Следующее важнейшее качество человеческой природы – потребность в общении с окружающим миром. Согласно концепции Э. Фромма человек должен иметь как широкие связи с другими людьми, так и свободу от ограничений, мешающих его индивидуализации. Человек, находясь в социальных условиях, которые увеличивают степень его индивидуальности, но нарушают его связи, будет стремиться приобрести вновь такую связь даже ценой своей свободы и подчиниться групповым целям[673]. Важнейшей задачей права является «обслуживание», поддержка или подавление социальных отношений специфическими правовыми средствами. Поэтому очень точным представляется разработанный в советской науке взгляд на право как на регулятор общественных отношений. Именно в различного рода общественных (кстати, и личных тоже) отношениях осуществляется духовная и материальная самореализация личности.
Как известно, общение с другими людьми и их общностями сопровождается целым рядом осложнений. Как отмечается в литературе, «огромному большинству из нас приходится бороться с проблемами соперничества, эмоциональной изоляции, недоверия со стороны других и страхами перед неудачами»[674]. Э. Фромм писал, что необходимость единения с другими живыми существами, приобщенность к ним являются настоятельной потребностью, от удовлетворения которой зависит психическое здоровье человека[675].
Думается, что одним из критериев эффективности права в целом и норм законодательства может являться то, насколько они обеспечивают приобщенность человека к социальной жизни. Право должно участвовать в духовном развитии человека, в его приобщении к социальной культуре, к национальным и корпоративным культурным традициям.

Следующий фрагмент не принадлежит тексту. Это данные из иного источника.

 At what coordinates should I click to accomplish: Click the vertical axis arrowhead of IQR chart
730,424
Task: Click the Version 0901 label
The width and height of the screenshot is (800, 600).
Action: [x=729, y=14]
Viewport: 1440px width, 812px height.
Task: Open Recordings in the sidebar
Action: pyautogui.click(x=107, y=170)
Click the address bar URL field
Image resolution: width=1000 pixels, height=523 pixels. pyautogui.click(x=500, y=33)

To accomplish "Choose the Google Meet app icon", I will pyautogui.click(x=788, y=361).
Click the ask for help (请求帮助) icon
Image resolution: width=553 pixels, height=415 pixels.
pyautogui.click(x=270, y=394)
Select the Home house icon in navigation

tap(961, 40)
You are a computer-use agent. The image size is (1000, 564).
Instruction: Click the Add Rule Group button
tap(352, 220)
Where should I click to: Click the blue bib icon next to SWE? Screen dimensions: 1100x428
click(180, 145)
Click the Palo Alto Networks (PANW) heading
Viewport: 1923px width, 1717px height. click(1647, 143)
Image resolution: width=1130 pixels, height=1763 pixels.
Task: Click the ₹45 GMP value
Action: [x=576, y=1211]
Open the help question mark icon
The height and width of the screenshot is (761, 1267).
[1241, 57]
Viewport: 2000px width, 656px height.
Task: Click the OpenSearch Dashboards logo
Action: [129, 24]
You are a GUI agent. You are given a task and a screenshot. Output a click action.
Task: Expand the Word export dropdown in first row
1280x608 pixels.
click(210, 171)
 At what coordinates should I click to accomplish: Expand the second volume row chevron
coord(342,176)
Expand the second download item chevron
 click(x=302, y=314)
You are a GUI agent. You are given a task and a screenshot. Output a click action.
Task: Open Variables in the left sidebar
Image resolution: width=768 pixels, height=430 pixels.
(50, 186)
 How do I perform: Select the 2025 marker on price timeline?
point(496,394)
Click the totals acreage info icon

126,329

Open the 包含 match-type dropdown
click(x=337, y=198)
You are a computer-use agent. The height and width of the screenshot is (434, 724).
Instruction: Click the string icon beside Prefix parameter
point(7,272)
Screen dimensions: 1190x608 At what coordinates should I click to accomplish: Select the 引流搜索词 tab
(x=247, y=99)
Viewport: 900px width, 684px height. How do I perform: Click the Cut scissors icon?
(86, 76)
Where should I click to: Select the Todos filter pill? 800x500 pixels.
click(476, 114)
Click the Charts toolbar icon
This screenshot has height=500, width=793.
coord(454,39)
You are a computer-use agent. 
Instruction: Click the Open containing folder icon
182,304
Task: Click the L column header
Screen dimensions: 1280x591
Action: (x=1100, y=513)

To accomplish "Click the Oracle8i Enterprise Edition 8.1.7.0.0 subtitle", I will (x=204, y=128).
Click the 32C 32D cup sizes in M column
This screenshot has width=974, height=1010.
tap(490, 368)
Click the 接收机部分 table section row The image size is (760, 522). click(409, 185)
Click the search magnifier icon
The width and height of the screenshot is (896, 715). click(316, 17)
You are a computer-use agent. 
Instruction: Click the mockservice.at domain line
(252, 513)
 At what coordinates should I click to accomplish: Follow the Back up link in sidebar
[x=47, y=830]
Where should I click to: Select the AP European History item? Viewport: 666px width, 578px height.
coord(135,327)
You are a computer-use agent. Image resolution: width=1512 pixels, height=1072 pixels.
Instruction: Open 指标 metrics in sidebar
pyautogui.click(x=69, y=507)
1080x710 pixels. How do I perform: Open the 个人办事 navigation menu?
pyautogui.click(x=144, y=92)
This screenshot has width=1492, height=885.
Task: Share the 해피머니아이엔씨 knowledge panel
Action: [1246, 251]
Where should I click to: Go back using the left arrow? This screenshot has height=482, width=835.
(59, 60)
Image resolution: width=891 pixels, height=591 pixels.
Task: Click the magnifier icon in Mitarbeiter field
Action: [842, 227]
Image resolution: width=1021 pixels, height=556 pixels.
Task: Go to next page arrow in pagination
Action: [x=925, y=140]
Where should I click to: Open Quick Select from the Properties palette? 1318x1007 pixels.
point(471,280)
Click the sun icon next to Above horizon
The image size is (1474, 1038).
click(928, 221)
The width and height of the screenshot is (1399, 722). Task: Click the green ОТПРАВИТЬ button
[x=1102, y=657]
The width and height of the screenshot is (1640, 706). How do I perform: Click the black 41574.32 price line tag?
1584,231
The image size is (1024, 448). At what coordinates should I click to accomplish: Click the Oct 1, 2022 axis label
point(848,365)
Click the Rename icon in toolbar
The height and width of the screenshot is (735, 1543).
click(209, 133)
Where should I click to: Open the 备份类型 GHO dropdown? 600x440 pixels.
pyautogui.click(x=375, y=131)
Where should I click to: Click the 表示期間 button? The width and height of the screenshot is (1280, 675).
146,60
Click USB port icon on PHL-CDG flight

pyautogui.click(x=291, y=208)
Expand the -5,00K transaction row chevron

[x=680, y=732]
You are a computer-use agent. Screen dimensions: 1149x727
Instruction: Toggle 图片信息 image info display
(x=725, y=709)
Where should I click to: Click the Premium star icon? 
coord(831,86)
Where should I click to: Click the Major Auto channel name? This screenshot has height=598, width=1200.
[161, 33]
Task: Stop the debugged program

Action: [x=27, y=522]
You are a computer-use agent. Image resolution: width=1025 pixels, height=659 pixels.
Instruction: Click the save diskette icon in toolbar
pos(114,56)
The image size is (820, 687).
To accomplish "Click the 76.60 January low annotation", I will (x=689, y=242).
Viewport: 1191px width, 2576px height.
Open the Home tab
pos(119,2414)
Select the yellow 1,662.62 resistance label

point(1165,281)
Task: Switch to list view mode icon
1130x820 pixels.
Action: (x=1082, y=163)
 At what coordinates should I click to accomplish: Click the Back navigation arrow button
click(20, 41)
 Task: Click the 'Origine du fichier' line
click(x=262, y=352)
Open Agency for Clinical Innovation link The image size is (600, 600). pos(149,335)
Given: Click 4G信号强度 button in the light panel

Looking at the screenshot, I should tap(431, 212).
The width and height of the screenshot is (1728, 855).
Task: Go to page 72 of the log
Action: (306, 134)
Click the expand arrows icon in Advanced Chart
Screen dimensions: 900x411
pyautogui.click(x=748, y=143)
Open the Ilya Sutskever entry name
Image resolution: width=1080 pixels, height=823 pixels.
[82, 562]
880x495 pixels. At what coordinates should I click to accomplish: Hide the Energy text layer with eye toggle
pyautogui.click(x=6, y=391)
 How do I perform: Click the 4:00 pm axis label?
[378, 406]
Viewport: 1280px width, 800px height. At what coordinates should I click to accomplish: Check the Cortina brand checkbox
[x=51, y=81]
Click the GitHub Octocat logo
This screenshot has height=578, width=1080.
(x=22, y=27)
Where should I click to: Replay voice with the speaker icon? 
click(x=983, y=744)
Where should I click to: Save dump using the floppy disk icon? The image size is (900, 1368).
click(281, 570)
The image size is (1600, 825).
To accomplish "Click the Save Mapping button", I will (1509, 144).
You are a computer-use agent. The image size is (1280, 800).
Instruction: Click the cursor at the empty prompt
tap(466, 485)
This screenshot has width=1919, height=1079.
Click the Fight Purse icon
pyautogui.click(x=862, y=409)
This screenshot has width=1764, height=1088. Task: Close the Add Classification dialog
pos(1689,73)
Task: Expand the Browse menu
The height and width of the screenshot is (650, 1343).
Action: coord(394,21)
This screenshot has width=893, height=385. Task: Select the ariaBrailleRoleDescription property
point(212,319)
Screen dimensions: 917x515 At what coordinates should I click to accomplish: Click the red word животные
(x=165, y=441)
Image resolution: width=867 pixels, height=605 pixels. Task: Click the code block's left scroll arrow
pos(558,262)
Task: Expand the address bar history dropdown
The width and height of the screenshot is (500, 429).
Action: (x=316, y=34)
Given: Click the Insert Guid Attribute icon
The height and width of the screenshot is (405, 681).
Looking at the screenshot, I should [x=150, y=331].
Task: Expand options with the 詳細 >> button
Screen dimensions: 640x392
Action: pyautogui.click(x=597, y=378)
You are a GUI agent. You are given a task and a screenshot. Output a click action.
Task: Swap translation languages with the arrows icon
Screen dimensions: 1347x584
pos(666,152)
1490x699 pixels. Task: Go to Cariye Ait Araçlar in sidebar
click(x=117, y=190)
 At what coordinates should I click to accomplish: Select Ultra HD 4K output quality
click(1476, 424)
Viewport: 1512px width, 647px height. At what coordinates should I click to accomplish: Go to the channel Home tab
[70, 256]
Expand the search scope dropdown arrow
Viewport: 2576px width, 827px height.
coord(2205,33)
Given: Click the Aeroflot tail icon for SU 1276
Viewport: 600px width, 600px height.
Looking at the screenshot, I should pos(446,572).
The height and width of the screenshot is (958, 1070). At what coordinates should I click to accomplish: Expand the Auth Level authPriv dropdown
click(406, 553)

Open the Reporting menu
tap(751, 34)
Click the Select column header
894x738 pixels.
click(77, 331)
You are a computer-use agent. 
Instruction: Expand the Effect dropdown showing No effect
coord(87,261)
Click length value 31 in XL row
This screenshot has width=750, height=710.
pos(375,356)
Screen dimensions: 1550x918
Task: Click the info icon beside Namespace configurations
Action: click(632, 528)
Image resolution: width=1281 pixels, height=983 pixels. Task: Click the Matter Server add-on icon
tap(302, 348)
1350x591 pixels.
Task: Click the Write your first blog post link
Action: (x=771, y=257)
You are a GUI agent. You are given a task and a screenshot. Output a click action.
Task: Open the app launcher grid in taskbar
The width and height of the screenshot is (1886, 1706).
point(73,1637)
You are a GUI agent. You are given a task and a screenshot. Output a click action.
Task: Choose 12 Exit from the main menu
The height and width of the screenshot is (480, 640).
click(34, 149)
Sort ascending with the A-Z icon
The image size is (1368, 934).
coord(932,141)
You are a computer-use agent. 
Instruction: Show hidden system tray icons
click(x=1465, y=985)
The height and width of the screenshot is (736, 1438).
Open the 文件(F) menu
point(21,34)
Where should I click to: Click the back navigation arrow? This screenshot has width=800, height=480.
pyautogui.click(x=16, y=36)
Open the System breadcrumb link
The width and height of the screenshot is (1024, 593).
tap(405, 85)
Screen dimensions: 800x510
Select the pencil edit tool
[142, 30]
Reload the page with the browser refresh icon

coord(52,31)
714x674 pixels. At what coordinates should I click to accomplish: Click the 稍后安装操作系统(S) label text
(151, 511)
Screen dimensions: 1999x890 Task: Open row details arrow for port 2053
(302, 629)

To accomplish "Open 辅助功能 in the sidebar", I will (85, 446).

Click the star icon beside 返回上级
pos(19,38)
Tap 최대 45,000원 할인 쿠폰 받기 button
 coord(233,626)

К сожалению, практика показала, что достижение этой приобщенности может принимать весьма непривлекательные формы. Так, в литературе указывалось, что человек может попытаться обрести единство с миром, подчиняясь отдельной личности, группе, организации. Таким образом он преодолевает изолированность своего индивидуального существования, становясь частью кого-то или чего-то большего, нежели он сам, и испытывает чувство тождественности благодаря приобщению к силе, которой он подчинил себя. Другая возможность преодоления обособленности имеет противоположную направленность: человек может постараться достичь единства с миром при помощи власти над ним, превращая других в часть самого себя, выходя за пределы своего индивидуального существования посредством господства. Он отмечал, что реализация стремления к подчинению (мазохистская тенденция) или стремления к господству (садистская тенденция) никогда не приносит удовлетворения. Этим стремлениям присущ динамизм самодвижения, и, поскольку любая степень подчинения или господства всегда оказывается недостаточной, чтобы дать человеку чувство тождественности и единения, он добивается все большего и большего. Человек, движимый одним из этих стремлений, по существу, становится зависимым от других людей; вместо того, чтобы развивать свою индивидуальность, он попадает в зависимость от тех, кому подчиняется или над кем господствует[676]. Условием всякой психически здоровой жизни является достижение какой-нибудь формы приобщенности. Однако, по мнению Э. Фромма, среди различных форм соотнесенности только продуктивная ее форма – любовь – позволяет человеку обрести единство с ближним и в то же время сохранить свою свободу и целостность[677].